I saw that each tempo has a Lock Style, but when I try to change it from “music” to “audio”, it silently reverts back. (This is a bug: it should either (a) stay changed, (b) give me an error message, or (c) be disabled so I can’t change it.)

I’m probably missing some vital piece of understanding about how Ardour works, or how I should work with it. Help, please?

Film scoring/foley work is the one likely use case that we’re aware of where “MIDI locked to audio time” is important.

As of version 8.2, Ardour does not support this.

You could theoretically go back to Ardour 6.x or earlier, which does offer the possibility, but that comes with the cost of losing all the fixes and features we’ve added since then. Hard to recomend this.

Those lock-styles on tempos are not supposed to be there.

Now, one alternative with 8.x that you might want to investigate are what we call BBT markers. They have a variety of uses, but one of them is that tempo changes do not “propagate through” them. That is, if you change the tempo before a BBT marker, the BBT marker (and by implication, everything that comes after it) will not move.

They are not currently described in the manual (AFAIK). You can create them much like tempo and meter markers by right clicking in the BBT ruler. I would suggest creating a scratch session and just play around with them to get the feel of how they work, feeling free to ask questions here.
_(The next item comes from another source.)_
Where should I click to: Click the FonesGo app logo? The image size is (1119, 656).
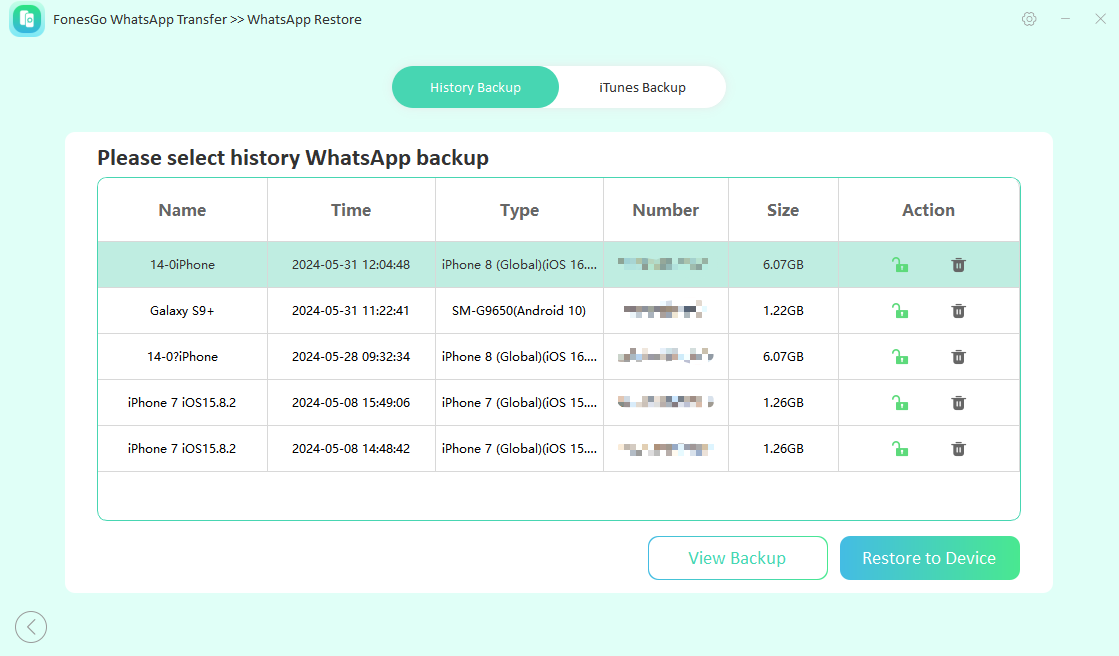27,19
These are a relatively new feature of Ardour, and I sadly can’t be quite as confident of their functioning as other parts of the software, but it’s a power feature not possible in any other DAW (AFAIK) that is pretty well suited for your use case.

We actually came up with the idea when thinking about a regular music session that has multiple songs, and so you want multiple 1|1|0 points in music time (at the start of each song, or in your case, each section).

Very interesting feature, definitely going to check it out !

Thank you very much for the suggestion, I’ll give it a try.
What does “BBT” stand for?

Any plans to add it?

BBT => Bars Beats Ticks (musical time)

Yes, but doing it properly is made more complex by the fact that you need MIDI events to use non-musical time too, and right now libsmf, which we use to read/write MIDI files, cannot handle such timestamps (actually, video timecode, because, you know, video developers …)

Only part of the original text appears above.